The aide said that guys like me were ''in what we call the reality-based community,'' which he defined as people who ''believe that solutions emerge from your judicious study of discernible reality.'' I nodded and murmured something about enlightenment principles and empiricism. He cut me off. ''That's not the way the world really works anymore,'' he continued. ''We're an empire now, and when we act, we create our own reality. And while you're studying that reality -- judiciously, as you will -- we'll act again, creating other new realities, which you can study too, and that's how things will sort out. We're history's actors . . . and you, all of you, will be left to just study what we do.''

In the introduction to his 1998 book The Crisis of Global Capitalism. Soros told us about the motivation, which then lay behind his life’s work: "I want to make it clear that I do not want to abolish capitalism. In spite of its shortcomings, it is better than the alternatives. Instead, I want to prevent the global capitalist system from destroying itself.”

In reworking his theory of “reflexivity” at the end of what he has described as a 60-year credit-induced boom, Soros may be hoping that, like Popper before him, he too will be recognised as a saviour of the capitalist way of life. The theory takes up around a third of the 160-page book, and Soros says in conclusion: ‘My main purpose in writing this book is to demonstrate the validity and importance of reflexivity. The moment is auspicious. Not only has the prevailing paradigm – equilibrium theory, and its political derivative, market fundamentalism – proven itself incapable of explaining the current state of affairs, it can be held responsible for landing us in the mess we are in.
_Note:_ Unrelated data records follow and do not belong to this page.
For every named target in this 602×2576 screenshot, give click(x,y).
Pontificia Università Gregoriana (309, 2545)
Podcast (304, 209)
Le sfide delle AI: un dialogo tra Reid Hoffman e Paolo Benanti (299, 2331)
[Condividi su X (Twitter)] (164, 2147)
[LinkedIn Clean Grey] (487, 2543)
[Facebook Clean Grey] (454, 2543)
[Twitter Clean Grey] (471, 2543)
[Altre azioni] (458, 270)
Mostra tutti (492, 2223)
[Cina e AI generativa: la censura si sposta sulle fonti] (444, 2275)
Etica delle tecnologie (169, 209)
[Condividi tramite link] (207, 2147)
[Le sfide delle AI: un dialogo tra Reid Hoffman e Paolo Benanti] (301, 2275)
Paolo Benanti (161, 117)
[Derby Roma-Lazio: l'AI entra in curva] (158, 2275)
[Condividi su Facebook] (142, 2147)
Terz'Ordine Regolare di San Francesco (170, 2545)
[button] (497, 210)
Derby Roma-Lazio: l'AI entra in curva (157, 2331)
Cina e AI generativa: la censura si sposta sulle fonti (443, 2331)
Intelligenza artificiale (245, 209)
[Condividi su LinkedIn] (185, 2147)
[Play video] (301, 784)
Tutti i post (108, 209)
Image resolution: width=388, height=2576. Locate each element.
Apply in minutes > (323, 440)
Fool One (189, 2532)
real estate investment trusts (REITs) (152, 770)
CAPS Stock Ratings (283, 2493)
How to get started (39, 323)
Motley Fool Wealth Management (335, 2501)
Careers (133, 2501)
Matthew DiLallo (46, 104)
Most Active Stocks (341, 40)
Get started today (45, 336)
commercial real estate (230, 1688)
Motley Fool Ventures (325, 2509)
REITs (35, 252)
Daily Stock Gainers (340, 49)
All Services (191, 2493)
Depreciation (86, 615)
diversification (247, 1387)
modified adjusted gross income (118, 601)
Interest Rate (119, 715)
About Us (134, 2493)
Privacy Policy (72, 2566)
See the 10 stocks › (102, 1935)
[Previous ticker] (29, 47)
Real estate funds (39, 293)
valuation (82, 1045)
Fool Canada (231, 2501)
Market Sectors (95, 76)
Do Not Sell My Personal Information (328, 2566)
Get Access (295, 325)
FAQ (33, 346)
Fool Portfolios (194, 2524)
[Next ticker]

We badly need a new paradigm.”

He is right about that.

But the policy proposals he puts forward are all directed towards restoring capitalism to health, bringing speculative activity under control as part of the regulatory framework needed to prevent the crises he sees as the inevitable consequence of the operation of free market. His latest philanthropic intervention is in the housing market. His foundation is co-ordinating a package of measures to “increase and co-ordinate foreclosure prevention advocacy, including counselling and referral services, legal assistance, loan remediation, and preventive outreach and education. Its primary mission is to keep borrowers in their homes.”

Admirable. Or is it? Dig a little deeper and you discover that the real intent is to attempt to prevent the collapse of the property market, to keep people tied to making interest payments, and where they can’t, to throw them onto the streets and replace them with someone who can. “Even with sweeping reforms,” he says “many homeowners will be unable to afford to stay in their homes.” What should be done? With local governments facing “the daunting prospect of huge inventories of distressed properties being dumped on the market … the trick here will be to ensure that those properties do not fall vacant or into the hands of absent owners, but rather are quickly transferred to responsible buyers who occupy and maintain their properties.”

Trick indeed. The capitalist leopard hasn’t changed his spots after all!